ながい夢
□あの夏のかおり
2ページ/22ページ
「また遅れるとはたるんどる!!」
怒号に続いてゴツンと鈍い音がする。
「いってぇ〜!何するんすか副部長!」
お決まりの涙声も聞こえる。
朝から賑やかな部室じゃのーなんて呆れたような笑い声もする。
本当にいつも通りの朝…のハズなんだけど。
「菜々子、観念して入ってきたらどうだ?」
うぅ、参謀にはバレバレですか。
朝練前の部室のドアの前で一部始終を聞いていたけど、もう後にも先にも引けない。
恐る恐るノブを回す。
「お…おはようござ…」
「菜々子!マネージャーまで遅刻とは何事だ!たるんどるにも程があるぞ!」
やっぱり皇帝のカミナリ直撃!
「菜々子さん、少し髪が乱れていますよ。
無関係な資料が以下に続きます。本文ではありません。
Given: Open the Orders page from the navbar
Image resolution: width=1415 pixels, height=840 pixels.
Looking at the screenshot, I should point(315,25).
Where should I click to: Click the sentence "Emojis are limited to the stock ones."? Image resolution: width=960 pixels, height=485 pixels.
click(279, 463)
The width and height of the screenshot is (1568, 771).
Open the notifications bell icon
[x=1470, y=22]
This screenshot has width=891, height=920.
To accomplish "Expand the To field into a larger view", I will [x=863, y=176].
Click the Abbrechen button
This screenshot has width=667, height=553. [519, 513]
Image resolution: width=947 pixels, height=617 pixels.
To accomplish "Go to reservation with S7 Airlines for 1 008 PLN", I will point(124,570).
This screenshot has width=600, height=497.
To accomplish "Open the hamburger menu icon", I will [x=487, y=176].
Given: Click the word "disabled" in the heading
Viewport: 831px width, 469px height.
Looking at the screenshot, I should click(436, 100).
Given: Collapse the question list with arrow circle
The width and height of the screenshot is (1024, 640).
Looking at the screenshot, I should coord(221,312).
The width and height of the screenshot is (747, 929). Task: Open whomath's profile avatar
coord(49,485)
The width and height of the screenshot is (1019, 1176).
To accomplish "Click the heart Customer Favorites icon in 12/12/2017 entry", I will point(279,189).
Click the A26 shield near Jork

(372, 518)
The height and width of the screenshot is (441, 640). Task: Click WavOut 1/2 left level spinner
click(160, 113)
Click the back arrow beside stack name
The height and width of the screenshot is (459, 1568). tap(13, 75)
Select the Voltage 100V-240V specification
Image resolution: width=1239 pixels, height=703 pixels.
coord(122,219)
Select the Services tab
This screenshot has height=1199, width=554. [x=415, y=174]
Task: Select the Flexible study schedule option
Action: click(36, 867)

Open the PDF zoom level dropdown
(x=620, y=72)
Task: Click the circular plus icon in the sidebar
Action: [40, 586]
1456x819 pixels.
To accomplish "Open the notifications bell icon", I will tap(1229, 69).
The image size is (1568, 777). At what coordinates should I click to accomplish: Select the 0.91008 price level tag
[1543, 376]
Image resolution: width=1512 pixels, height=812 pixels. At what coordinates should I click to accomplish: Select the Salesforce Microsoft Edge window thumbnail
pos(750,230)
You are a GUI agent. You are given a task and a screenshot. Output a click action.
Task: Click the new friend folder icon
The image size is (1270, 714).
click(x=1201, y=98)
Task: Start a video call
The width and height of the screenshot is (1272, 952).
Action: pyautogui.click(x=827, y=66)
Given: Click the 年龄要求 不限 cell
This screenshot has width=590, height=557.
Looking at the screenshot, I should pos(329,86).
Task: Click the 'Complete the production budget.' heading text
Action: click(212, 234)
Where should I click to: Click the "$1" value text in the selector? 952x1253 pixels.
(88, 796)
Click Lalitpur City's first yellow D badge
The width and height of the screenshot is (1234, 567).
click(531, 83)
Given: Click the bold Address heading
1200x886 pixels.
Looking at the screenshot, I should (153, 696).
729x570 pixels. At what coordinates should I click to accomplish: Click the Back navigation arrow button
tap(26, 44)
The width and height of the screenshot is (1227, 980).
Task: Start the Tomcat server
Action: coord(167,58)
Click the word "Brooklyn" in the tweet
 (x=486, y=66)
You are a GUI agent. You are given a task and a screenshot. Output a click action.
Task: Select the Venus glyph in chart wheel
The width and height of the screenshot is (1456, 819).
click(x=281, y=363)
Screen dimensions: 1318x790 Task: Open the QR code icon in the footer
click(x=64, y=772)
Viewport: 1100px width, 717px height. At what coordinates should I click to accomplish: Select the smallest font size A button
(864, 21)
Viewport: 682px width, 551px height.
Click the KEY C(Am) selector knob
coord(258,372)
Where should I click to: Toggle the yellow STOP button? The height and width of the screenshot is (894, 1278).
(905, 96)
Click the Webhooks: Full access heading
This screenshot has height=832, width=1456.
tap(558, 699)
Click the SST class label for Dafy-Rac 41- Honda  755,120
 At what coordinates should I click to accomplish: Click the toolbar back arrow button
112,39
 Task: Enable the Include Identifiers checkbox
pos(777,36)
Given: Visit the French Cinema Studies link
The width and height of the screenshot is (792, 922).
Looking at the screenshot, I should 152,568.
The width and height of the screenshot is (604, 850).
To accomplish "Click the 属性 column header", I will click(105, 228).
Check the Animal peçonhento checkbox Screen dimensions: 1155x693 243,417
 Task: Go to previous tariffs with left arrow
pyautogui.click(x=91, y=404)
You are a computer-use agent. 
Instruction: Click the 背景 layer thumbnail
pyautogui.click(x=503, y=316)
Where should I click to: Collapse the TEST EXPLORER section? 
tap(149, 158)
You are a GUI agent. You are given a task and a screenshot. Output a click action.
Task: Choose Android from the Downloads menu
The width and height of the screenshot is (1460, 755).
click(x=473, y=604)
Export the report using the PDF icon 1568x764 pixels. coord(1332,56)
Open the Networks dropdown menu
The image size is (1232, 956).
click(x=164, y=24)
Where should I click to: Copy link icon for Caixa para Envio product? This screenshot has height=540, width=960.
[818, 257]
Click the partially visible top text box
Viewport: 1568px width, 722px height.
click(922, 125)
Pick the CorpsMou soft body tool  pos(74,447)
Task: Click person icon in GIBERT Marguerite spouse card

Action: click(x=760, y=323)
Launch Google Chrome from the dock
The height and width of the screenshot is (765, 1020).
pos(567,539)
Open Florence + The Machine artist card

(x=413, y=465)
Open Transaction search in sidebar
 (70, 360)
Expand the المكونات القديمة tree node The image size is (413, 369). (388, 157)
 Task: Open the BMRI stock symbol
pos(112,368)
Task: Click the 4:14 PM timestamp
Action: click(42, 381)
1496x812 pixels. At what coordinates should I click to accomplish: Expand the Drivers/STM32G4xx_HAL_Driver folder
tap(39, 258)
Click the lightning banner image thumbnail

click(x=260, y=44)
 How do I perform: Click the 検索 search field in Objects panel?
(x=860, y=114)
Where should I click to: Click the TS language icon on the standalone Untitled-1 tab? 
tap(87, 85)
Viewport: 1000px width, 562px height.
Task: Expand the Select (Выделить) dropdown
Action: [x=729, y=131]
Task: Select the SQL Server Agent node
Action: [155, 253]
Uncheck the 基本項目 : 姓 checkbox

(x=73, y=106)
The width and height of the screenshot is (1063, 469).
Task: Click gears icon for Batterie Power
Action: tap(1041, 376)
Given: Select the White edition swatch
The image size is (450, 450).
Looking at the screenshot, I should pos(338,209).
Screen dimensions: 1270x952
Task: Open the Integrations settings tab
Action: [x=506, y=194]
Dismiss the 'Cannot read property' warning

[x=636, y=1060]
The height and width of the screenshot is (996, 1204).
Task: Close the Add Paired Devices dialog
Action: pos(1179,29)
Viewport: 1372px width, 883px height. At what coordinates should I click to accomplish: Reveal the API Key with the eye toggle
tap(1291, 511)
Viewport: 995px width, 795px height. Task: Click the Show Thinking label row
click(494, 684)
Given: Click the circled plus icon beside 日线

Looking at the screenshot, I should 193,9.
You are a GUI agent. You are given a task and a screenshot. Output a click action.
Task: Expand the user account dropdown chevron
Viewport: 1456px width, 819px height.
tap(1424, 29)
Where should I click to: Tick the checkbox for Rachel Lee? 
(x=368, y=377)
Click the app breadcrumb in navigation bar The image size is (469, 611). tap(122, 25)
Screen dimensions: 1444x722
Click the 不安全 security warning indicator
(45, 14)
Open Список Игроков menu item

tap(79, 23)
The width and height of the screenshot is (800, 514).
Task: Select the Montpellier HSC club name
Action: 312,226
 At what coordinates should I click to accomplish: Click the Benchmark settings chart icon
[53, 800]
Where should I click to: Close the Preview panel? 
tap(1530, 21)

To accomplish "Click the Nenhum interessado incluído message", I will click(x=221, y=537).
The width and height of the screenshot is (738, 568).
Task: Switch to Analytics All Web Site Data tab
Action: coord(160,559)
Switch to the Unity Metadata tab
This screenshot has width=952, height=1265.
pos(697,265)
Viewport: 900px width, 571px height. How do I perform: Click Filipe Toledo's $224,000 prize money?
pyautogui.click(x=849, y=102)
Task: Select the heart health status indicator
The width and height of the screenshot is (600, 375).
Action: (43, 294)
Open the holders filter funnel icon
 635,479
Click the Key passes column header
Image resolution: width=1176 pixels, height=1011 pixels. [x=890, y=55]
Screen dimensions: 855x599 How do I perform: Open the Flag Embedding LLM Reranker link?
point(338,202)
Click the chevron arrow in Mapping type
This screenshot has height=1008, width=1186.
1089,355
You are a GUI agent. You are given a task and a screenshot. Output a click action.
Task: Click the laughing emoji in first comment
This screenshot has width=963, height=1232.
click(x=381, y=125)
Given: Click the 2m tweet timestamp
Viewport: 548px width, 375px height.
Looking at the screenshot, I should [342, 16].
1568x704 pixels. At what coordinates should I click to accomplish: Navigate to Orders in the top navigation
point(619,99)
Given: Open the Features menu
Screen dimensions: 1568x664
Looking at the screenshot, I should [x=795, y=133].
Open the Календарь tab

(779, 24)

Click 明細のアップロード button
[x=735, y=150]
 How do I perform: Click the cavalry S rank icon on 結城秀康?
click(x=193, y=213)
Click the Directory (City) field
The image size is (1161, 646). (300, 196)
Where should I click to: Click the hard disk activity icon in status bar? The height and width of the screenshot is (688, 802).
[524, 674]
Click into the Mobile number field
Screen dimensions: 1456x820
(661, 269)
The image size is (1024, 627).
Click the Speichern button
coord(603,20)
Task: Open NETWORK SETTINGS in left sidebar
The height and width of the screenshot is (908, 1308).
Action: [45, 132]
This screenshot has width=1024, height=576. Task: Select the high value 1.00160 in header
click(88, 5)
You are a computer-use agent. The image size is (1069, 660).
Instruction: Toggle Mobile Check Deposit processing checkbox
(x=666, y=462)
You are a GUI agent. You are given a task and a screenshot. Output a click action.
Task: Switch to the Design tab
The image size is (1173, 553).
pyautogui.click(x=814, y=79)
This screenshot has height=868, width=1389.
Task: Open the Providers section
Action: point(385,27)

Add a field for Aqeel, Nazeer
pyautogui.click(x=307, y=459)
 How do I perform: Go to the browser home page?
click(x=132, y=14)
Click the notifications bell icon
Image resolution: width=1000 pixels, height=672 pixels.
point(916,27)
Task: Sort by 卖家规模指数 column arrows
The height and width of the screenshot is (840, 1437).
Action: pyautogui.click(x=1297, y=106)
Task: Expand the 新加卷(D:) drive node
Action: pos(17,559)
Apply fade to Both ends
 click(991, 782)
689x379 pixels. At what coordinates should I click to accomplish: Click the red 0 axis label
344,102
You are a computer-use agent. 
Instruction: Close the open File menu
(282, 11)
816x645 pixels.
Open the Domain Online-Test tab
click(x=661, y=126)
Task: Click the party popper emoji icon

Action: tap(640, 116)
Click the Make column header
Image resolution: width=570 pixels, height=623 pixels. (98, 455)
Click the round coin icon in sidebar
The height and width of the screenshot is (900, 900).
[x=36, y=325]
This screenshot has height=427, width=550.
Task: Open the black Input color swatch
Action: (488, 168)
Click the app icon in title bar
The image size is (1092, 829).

よかったらこれ使ってください。」
上品な櫛を渡される。
こんな時でもさすがジェントルマン。
「お前また遅刻かよい!?」
「そういえば転校初日も派手に遅刻してきたよな」
うるさいぞガムファイヤーダブルスめ。
それを眺めながらクスクスと笑う我が立海の神の子。
笑う度に肩に羽織ったジャージが少し揺れて。
カミナリはしばらく落ち続けたけどこの笑顔が見れたならいっか☆なんて思う私はかなり重症だと思う。
神様なんて手が届かないけれど。